▸ DATA SHOWN:
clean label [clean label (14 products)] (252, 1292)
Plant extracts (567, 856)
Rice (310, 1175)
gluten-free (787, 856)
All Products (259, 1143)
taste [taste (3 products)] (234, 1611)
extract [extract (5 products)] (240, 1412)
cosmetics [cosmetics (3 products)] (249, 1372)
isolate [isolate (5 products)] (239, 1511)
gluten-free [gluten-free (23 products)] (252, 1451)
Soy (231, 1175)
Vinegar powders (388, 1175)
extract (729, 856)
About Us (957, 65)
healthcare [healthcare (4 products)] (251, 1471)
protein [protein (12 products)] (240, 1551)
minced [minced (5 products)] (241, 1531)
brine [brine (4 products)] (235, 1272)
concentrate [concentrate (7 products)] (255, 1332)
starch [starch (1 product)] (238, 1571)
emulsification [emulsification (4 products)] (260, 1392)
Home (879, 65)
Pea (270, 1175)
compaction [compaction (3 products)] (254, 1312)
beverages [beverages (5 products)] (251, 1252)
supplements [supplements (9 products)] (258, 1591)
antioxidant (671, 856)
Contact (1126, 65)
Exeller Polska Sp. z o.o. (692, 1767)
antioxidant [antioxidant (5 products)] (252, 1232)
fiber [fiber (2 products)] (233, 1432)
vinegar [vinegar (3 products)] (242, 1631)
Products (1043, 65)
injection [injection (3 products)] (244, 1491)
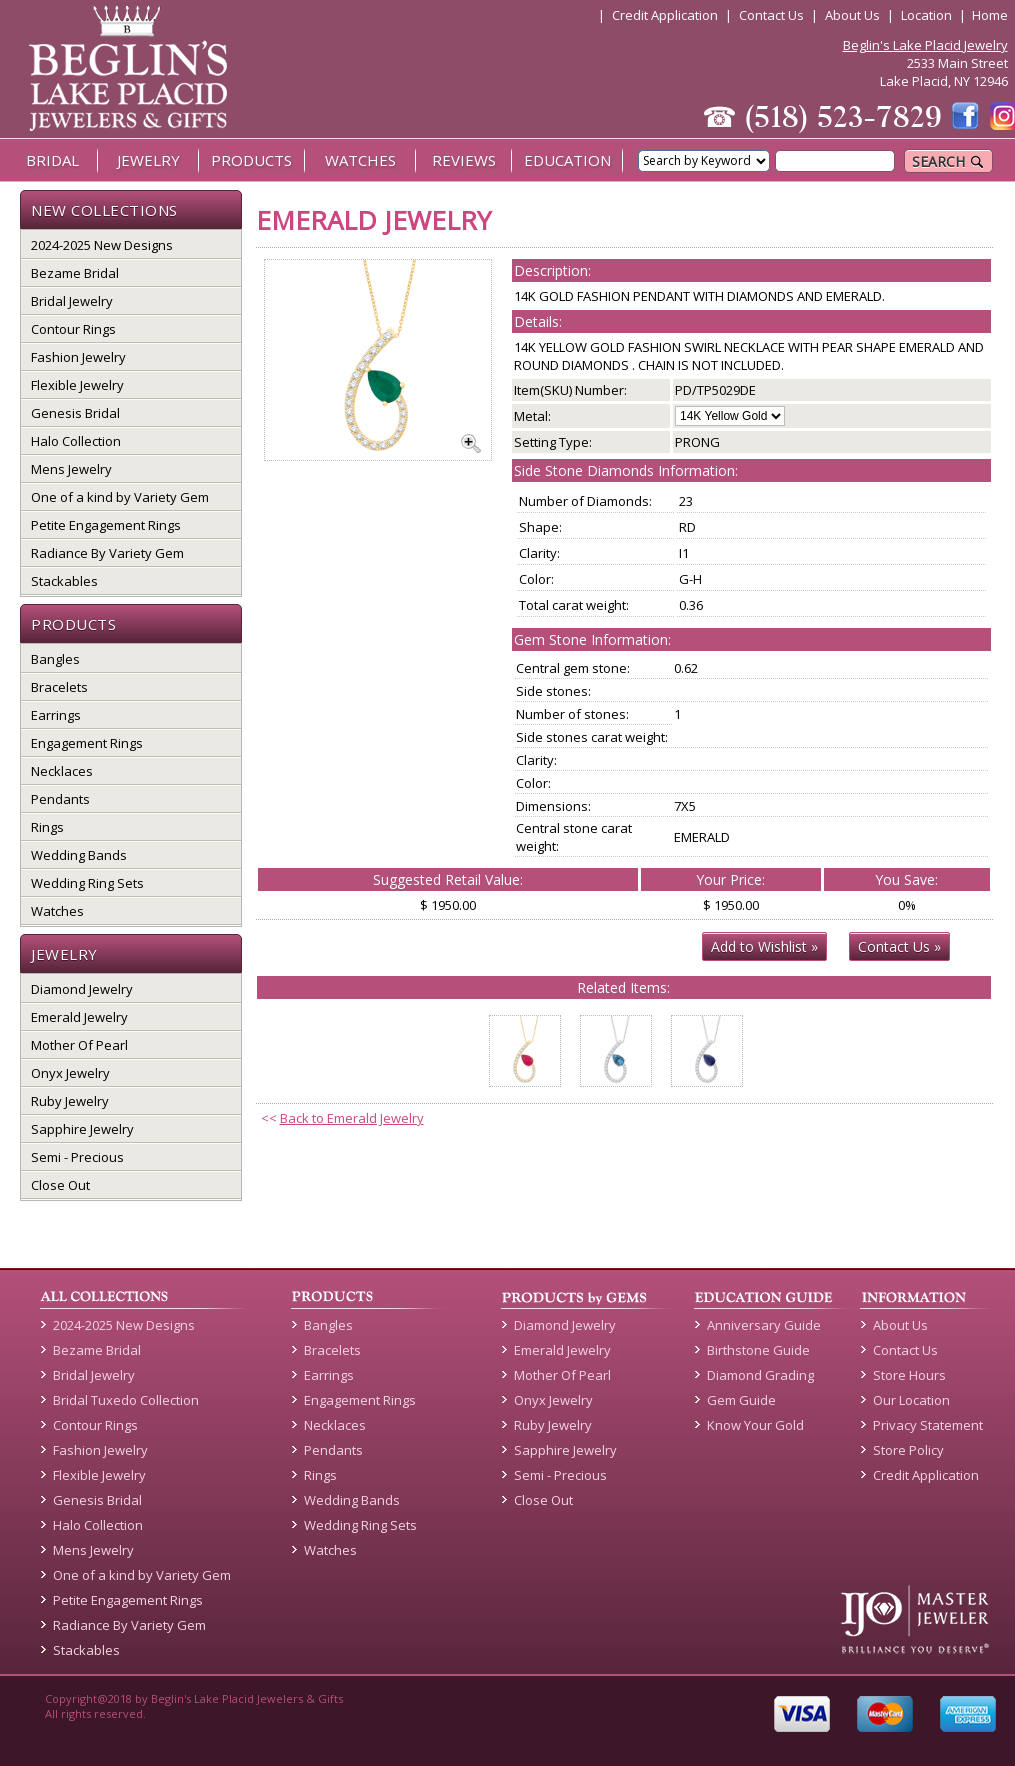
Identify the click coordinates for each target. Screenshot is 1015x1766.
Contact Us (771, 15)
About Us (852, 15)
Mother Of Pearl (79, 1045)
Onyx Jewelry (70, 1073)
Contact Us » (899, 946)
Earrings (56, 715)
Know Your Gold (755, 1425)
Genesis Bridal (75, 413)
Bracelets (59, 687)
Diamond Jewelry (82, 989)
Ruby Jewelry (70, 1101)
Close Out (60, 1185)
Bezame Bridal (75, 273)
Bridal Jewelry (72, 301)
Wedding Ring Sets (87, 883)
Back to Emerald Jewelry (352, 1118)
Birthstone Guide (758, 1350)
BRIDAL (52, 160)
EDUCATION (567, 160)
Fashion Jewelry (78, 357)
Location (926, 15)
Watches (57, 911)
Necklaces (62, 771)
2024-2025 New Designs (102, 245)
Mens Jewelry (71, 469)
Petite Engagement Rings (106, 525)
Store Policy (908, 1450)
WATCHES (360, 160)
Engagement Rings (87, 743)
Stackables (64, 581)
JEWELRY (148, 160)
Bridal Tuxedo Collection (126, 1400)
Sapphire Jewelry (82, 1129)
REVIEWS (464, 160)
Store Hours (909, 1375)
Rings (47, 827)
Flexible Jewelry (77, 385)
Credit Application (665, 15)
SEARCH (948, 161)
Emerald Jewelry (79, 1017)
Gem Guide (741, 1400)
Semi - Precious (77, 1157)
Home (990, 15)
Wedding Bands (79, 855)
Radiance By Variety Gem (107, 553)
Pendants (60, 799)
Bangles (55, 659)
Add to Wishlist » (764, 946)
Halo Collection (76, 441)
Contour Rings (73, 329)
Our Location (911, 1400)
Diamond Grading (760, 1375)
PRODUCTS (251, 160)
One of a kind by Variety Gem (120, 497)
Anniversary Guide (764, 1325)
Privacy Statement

▸ PROBLEM STATEMENT: All lines of the material that contain the word "Engagement" should be listed.

▸ ANSWER SPACE:
Petite Engagement Rings (106, 525)
Engagement Rings (87, 743)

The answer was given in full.